Records from a data collection
════════════════

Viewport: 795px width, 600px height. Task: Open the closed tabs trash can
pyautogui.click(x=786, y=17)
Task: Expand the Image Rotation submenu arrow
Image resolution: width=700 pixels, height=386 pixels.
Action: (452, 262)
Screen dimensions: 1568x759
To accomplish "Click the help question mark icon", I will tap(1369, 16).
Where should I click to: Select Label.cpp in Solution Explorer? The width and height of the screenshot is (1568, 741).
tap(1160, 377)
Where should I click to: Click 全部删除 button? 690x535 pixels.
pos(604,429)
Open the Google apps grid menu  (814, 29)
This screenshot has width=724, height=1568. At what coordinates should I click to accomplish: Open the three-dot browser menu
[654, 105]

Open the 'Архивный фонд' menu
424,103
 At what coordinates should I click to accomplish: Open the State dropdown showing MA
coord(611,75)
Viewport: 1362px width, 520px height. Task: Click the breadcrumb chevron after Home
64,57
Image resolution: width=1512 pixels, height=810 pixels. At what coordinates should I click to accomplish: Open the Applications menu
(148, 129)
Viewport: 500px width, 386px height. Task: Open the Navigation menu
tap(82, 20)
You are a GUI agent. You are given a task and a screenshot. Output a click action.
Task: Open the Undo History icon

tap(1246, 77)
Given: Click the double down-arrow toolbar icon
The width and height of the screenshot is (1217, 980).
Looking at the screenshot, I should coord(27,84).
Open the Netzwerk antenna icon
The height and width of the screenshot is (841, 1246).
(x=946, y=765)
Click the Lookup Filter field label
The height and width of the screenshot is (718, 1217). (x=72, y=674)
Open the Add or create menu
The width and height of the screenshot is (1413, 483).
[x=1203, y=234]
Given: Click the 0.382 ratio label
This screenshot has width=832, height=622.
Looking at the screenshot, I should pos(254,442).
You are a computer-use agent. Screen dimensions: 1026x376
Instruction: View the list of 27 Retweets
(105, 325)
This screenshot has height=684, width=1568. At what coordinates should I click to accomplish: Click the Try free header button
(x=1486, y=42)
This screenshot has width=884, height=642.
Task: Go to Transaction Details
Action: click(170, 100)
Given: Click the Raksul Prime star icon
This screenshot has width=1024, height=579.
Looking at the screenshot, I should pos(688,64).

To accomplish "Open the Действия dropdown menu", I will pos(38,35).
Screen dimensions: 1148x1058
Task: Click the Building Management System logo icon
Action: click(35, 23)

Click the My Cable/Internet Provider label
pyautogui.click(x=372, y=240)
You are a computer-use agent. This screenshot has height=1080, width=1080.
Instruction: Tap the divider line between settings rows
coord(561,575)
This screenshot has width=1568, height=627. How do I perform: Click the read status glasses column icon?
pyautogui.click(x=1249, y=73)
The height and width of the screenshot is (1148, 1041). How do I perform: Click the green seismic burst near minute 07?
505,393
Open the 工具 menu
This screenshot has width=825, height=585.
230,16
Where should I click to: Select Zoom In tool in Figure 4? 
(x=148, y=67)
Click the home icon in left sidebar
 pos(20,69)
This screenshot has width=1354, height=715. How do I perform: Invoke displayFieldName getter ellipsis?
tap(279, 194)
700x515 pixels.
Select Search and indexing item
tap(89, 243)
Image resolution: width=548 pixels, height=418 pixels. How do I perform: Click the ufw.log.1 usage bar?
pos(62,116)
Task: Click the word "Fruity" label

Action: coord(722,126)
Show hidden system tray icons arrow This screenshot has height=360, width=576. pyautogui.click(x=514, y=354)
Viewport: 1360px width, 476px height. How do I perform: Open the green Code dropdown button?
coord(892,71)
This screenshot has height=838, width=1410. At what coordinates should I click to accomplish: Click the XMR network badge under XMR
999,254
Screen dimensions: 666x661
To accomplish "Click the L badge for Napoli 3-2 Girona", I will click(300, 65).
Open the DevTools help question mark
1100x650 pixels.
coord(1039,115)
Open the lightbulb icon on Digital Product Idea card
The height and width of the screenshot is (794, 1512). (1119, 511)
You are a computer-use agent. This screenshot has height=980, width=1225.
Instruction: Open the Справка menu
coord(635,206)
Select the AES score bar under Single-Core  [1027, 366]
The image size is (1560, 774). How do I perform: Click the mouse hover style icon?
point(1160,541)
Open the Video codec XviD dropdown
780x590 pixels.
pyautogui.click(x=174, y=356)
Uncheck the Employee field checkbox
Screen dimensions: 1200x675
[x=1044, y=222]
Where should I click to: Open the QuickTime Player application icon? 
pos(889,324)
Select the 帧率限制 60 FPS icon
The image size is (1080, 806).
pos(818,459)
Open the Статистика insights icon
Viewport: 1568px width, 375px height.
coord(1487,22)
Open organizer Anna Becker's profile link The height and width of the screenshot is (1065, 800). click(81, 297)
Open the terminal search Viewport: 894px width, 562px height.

════════════════

A faithful copy is required of the lines from the one with "has height=980, width=1225." through the last line of the data; please add nothing.

You are a computer-use agent. This screenshot has height=980, width=1225.
Instruction: Open the Справка menu
coord(635,206)
Select the AES score bar under Single-Core  [1027, 366]
The image size is (1560, 774). How do I perform: Click the mouse hover style icon?
point(1160,541)
Open the Video codec XviD dropdown
780x590 pixels.
pyautogui.click(x=174, y=356)
Uncheck the Employee field checkbox
Screen dimensions: 1200x675
[x=1044, y=222]
Where should I click to: Open the QuickTime Player application icon? 
pos(889,324)
Select the 帧率限制 60 FPS icon
The image size is (1080, 806).
pos(818,459)
Open the Статистика insights icon
Viewport: 1568px width, 375px height.
coord(1487,22)
Open organizer Anna Becker's profile link The height and width of the screenshot is (1065, 800). click(81, 297)
Open the terminal search Viewport: 894px width, 562px height.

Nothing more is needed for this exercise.